Field and Temperature Dependence of the Superfluid Density in LaO_{1-x}F_xFeAs Superconductors: A Muon Spin Relaxation Study

TL;DR

This study investigates the superfluid density in LaO_{1-x}F_xFeAs superconductors using muon spin relaxation, revealing temperature and field dependencies that suggest unconventional superconductivity and providing key penetration depth measurements.

Contribution

First muSR study on LaO_{1-x}F_xFeAs showing temperature and field dependence of superfluid density and evidence for unconventional pairing mechanisms.

Findings

Superfluid density shows temperature dependence consistent with weak coupling BCS or dirty d-wave.

Field dependence indicates unconventional superconductivity.

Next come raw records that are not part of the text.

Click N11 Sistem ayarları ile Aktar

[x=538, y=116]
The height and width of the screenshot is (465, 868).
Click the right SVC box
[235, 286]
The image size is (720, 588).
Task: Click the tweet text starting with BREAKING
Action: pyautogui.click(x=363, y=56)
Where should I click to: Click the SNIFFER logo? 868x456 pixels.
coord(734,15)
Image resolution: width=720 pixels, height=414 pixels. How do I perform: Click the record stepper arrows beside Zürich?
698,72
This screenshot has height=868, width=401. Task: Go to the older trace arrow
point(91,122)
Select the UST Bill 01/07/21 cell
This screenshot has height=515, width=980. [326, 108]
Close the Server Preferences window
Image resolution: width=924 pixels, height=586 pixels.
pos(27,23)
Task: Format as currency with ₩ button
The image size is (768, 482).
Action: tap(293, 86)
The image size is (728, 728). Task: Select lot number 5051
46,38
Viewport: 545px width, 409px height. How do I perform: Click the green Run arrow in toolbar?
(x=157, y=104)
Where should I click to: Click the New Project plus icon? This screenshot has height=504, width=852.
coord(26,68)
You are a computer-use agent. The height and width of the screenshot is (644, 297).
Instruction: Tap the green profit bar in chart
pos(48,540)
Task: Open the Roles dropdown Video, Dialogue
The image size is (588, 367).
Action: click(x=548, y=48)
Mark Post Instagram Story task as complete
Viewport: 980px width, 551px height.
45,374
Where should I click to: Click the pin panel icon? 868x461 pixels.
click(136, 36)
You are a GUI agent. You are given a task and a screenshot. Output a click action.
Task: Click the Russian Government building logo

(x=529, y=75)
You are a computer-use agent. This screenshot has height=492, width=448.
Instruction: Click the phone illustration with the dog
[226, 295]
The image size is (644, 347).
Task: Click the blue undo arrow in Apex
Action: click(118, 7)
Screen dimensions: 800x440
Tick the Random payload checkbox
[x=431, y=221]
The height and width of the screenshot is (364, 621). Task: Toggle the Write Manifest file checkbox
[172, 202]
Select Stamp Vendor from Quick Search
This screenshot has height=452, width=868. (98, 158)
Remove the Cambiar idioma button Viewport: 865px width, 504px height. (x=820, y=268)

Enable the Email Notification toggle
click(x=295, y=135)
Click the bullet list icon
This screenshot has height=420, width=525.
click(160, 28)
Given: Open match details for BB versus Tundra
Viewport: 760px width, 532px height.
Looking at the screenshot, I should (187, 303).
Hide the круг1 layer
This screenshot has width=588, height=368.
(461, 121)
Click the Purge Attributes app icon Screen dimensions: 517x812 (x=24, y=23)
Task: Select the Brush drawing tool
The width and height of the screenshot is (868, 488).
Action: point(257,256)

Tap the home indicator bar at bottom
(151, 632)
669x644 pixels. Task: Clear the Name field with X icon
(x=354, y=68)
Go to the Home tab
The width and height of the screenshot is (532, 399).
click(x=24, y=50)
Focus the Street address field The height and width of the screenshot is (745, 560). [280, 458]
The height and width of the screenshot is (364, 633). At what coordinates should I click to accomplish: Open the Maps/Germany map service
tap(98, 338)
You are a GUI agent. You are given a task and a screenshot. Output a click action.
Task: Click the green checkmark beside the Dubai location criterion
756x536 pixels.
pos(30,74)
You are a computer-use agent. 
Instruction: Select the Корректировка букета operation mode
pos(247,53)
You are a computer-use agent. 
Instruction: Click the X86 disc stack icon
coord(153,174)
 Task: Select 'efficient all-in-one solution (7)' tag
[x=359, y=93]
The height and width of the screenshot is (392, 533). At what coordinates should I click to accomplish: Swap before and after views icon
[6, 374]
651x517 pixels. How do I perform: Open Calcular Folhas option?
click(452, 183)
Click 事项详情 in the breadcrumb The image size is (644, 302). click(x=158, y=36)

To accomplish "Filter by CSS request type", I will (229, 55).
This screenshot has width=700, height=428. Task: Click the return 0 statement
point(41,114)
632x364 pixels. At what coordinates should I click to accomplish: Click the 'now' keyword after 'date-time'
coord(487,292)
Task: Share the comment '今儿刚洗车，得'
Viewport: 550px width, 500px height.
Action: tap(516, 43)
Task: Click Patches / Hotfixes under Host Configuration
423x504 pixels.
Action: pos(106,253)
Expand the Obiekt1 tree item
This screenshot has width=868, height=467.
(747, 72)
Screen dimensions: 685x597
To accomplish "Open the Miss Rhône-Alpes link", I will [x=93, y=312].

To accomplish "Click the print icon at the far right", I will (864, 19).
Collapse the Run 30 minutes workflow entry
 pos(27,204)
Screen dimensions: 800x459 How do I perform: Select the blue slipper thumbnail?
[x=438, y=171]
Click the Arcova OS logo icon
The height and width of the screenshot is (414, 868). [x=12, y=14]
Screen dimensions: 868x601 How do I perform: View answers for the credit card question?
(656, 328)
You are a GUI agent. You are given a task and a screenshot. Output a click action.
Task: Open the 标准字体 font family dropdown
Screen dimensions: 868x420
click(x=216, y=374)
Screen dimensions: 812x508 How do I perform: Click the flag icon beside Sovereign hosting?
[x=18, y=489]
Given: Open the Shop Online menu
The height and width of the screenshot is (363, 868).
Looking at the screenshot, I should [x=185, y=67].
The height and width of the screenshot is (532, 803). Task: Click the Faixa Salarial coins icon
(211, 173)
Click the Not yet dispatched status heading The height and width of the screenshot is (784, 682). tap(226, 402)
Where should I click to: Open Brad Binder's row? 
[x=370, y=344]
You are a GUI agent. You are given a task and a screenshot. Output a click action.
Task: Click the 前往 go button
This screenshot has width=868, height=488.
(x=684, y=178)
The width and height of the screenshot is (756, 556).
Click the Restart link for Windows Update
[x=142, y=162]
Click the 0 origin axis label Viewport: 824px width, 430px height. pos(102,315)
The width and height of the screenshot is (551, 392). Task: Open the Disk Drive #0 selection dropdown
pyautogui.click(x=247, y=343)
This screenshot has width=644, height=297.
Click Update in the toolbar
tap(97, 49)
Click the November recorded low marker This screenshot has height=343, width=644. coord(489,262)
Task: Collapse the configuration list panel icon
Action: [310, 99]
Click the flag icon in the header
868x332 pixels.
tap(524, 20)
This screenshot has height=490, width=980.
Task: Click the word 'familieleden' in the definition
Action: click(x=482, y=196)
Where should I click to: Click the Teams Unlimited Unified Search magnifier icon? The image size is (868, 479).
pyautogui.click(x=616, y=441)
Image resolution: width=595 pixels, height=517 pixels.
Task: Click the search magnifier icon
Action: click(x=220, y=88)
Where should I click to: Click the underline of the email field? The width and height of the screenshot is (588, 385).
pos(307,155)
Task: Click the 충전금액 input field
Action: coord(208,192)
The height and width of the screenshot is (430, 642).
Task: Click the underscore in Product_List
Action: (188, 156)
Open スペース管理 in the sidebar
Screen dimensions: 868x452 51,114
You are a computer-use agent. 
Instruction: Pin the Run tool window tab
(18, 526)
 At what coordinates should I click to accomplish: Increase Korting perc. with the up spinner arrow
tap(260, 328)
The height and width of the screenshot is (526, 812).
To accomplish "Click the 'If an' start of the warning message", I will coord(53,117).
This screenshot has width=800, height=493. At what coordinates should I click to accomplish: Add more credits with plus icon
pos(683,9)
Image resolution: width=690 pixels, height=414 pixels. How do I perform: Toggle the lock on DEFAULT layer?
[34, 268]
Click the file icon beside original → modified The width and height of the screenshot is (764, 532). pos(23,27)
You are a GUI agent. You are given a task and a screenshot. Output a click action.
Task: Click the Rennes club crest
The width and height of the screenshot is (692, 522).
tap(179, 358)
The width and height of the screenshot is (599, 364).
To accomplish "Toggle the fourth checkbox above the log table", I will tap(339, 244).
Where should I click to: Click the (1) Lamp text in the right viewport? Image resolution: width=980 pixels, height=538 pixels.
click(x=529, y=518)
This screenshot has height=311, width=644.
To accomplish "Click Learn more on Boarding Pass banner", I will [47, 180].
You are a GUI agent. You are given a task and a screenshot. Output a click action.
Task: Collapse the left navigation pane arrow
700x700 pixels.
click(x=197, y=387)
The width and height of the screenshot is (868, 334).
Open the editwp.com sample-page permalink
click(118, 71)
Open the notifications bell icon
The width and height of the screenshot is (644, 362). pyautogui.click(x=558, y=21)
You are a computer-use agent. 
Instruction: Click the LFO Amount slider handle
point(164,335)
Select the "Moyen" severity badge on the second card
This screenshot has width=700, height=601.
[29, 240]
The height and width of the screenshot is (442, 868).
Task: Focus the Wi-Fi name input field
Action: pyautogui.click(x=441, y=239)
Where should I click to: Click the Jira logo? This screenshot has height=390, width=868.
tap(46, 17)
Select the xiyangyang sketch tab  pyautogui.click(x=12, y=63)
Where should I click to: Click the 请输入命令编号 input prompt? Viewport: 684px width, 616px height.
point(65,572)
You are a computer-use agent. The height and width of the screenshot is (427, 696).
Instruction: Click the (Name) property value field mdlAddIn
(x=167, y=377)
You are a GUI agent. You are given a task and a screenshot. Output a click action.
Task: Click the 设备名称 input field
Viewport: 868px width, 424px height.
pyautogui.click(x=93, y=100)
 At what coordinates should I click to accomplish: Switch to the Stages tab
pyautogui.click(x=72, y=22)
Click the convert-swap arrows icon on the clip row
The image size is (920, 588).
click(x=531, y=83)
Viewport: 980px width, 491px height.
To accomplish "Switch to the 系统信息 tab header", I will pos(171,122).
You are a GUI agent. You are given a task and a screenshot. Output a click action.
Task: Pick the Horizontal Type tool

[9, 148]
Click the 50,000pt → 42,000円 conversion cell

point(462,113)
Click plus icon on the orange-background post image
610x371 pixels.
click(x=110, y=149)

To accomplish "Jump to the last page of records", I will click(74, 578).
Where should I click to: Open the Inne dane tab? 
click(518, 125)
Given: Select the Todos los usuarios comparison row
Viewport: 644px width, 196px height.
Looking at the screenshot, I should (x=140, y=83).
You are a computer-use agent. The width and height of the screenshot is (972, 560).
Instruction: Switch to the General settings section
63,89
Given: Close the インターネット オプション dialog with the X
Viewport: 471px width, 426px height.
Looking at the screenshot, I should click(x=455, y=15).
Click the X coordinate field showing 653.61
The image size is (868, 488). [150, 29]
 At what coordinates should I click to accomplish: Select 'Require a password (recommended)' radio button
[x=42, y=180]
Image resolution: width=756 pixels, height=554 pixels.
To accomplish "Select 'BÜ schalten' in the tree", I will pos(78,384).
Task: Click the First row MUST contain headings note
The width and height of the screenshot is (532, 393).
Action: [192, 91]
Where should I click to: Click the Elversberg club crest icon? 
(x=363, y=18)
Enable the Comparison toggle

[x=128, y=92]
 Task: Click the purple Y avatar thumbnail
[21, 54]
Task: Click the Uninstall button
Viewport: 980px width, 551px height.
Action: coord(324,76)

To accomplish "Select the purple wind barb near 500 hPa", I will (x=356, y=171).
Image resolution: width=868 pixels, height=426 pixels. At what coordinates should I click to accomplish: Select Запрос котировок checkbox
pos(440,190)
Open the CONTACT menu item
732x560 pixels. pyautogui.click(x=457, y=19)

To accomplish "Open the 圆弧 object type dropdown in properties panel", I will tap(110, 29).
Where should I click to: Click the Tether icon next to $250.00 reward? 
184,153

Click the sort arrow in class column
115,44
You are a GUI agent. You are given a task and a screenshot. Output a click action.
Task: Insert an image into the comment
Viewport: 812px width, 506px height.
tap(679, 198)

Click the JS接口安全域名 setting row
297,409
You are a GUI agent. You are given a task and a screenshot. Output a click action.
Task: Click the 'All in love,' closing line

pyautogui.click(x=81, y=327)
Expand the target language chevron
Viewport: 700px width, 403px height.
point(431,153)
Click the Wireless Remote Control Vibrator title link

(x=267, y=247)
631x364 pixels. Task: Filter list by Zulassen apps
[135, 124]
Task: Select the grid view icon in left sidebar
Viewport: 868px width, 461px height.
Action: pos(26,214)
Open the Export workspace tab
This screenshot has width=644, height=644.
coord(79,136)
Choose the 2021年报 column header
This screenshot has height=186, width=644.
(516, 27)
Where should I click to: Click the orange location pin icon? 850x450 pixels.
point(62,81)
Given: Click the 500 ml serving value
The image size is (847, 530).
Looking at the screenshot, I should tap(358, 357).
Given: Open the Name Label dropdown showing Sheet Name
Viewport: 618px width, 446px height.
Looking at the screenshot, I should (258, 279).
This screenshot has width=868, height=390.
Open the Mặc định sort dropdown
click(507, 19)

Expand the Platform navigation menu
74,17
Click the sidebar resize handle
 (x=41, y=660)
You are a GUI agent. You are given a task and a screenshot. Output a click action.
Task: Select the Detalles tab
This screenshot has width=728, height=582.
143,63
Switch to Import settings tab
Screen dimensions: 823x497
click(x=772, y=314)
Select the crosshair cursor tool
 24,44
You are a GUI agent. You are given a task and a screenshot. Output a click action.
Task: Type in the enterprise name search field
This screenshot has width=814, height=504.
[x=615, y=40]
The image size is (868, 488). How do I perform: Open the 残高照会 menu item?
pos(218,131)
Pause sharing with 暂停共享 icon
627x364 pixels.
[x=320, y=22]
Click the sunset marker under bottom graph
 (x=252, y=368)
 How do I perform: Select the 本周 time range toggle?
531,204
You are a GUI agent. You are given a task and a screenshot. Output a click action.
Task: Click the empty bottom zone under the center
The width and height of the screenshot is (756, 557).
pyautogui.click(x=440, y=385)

Penetration depths are 254 nm and 364 nm for different doping levels.

Abstract

We present zero field and transverse field \muSR experiments on the recently discovered electron doped Fe-based superconductor LaO_{1-x}F_xFeAs. The zero field experiments on underdoped (x=0.075) and optimally doped (x=0.1) samples rule out any static magnetic order above 1.6 K in these superconducting samples. From transverse field experiments in the vortex phase we deduce the temperature and field dependence of the superfluid density. Whereas the temperature dependence is consistent with a weak coupling BCS s-wave or a dirty d-wave gap function scenario, the field dependence strongly evidences unconventional superconductivity. We obtain the in-plane penetration depth of \lambda_{ab} (0) = 254(2)nm for LaO_{0.9}F_{0.1}FeAs and \lambda_{ab} (0) = 364(8)nm for LaO_{0.925}F_{0.075}FeAs. Further evidence for unconventional superconductivity is provided by the ratio of T_c versus the superfluid density, which is close to the Uemura line of hole doped high-T_c cuprates.